Michael Province, Ph.D.
Project Overview:
What is the exact amount of excess familial clustering within each family for each risk factor/disease condition?
How do these familial factors co-cluster (or not) within the same families?
What increased/decreased risk do combinations of family-specific clustering confer on overall/disease specific survival?
What is the independent contribution to survival risk from the familial nature of each factor?
The study plans to quantify the extent of familial clustering of families for each comorbidity and risk factor; characterize the excess sharing of familial risk for clusters of diseases; and assess the independent contribution of these to overall survival.
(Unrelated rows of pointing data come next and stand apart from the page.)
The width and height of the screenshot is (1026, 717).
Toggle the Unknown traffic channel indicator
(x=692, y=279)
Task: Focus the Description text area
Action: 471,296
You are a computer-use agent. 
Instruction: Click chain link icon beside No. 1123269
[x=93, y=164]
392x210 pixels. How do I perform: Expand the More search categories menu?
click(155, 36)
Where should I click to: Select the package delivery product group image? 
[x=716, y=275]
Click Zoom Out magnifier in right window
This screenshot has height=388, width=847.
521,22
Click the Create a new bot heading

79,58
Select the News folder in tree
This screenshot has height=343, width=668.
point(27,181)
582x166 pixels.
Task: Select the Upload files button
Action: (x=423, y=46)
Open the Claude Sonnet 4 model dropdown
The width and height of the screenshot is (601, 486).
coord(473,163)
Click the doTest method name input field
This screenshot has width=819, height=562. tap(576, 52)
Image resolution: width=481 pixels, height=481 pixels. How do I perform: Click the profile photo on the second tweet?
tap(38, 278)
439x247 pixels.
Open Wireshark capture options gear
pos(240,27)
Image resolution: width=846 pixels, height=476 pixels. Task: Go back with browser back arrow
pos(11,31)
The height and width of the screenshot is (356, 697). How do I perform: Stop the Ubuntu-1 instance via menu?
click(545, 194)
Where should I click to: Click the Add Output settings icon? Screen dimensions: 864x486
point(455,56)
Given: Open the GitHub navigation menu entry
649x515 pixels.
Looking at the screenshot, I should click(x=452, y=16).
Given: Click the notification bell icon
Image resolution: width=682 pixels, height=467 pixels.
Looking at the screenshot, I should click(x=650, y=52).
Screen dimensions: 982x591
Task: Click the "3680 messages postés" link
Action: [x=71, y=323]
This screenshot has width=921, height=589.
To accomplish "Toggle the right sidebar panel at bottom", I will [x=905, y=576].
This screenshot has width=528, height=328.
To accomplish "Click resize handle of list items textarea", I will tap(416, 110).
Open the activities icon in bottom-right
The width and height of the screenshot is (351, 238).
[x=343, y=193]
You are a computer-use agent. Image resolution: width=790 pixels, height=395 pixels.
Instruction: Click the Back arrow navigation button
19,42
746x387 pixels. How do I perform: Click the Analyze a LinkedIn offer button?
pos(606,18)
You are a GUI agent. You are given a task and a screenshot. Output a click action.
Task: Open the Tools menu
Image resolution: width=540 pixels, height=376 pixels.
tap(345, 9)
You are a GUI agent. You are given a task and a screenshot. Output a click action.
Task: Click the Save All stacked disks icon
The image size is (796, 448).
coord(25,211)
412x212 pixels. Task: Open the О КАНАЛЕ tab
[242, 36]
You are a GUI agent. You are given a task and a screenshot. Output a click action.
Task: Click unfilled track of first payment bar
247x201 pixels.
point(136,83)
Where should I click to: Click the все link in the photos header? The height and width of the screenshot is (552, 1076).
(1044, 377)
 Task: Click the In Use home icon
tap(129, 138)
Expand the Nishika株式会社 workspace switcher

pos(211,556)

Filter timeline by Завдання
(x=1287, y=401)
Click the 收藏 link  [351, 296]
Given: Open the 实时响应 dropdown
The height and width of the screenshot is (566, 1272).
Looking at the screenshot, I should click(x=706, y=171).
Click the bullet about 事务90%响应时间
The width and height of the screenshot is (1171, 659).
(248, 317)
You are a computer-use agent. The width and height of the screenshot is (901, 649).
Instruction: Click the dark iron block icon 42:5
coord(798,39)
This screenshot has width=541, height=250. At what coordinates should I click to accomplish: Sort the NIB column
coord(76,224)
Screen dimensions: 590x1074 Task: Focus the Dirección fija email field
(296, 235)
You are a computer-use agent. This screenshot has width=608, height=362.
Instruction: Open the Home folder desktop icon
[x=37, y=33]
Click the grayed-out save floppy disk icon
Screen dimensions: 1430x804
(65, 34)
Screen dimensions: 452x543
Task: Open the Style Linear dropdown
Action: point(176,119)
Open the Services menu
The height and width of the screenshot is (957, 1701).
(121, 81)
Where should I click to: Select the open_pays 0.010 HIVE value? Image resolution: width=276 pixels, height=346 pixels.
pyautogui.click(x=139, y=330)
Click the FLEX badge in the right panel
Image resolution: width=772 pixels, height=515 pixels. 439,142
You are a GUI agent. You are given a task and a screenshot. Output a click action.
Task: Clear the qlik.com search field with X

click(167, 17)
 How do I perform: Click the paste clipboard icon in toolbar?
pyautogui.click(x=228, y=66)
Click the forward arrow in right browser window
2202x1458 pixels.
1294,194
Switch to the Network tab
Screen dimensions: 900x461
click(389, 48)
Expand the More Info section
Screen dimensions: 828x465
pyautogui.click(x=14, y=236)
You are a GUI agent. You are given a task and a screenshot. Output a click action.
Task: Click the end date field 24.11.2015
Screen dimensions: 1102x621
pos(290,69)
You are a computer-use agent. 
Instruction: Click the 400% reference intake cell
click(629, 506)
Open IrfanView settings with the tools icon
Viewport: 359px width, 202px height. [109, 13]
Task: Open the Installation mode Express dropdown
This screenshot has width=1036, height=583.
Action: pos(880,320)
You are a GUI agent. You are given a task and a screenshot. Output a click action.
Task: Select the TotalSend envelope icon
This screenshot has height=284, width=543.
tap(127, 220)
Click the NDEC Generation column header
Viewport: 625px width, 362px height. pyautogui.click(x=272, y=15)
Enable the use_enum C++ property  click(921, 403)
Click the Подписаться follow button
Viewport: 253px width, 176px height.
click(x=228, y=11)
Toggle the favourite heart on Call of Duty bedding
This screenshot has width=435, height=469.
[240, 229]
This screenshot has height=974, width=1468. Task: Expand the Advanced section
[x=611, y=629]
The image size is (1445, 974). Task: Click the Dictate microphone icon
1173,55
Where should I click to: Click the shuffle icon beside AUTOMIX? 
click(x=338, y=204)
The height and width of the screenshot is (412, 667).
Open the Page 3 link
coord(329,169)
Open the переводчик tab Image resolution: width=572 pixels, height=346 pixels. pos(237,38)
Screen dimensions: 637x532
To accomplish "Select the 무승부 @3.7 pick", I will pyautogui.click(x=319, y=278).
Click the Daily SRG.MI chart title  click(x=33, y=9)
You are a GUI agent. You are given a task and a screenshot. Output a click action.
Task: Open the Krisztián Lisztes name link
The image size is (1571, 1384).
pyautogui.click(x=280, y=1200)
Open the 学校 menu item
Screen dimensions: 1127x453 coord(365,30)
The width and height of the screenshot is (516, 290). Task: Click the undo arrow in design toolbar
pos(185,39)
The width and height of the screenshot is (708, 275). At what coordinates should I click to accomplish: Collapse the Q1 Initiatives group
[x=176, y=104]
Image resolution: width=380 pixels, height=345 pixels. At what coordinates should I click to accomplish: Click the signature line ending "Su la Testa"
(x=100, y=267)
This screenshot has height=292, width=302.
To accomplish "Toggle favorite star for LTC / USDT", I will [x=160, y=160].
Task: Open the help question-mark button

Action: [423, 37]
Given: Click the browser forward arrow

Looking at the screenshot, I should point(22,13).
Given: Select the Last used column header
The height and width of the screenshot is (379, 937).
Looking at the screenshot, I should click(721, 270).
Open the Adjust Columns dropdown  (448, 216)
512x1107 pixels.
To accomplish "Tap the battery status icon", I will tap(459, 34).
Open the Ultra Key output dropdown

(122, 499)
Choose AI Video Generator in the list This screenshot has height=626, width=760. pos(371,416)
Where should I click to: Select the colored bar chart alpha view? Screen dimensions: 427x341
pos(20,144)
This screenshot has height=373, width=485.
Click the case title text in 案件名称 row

National Death Index (NDI) searches will be conducted to update current vital status. The relationship between prevalent disease and survival within individuals as well as within pedigree units will be examined using a variety of state of the art statistical models . Family Risk Score (FRS) methods (Williams et al., 2001) will allow us to quantify the extent of excess familial clustering of each family for each co-morbid condition. The degree to which these FRS scores are correlated across disease conditions within the same families will allow us to characterize the excess sharing of familial risk for clusters of diseases. We have also developed extensions of statistical frailty models for families (Siegmund et al., 1998, 1999) and bootstrapping methods (Province et al., 2000, 2001), which will allow us to assess the impact of disease and risk factors on survival in related (non-independent) samples. Finally, our general structural equations software designed for familial and genetic quantitative traits (SEGPATH: Province et al., 1995; 2001) will be extended to include survival.
Final Report:
The NHLBI Family Heart Study (FHS) is a large, multicenter, population-based study of the familial and genetic determinants of coronary heart disease (CHD), atherosclerosis, and cerebral vascular disease (CVD) risk factors. Vital status, medical histories and lifestyle factors were collected on approximately 25,000 first degree relatives from 3,000 three generation pedigrees selected from 4 geographically diverse field centers (Winston-Salem, NC; Minneapolis, MN; Framingham MA; and Salt Lake City, UT) from 1992-1996. Conditions assessed included MI, CHD, stroke, hypertension, diabetes, high cholesterol, cancer, and asthma. Ages ranged from 0-103 years at that time. Approximately half of the families at each center were selected randomly, and the remaining were selected for high rates of early, familial CHD. A subset of over 5,000 subjects in 1,200 pedigrees (half random, half high risk) were further extensively examined clinically in all major risk domains for CHD, including demographics, diet, exercise, personal habits, concurrent medication use, anthropometry, lipid profile, biochemistries, ECG, pulmonary function, and carotid artery ultrasound measures of preclinical atherosclerosis. Washington University has been the Coordinating Center for FHS from the beginning (Province, PI) so these data are readily at hand and well understood.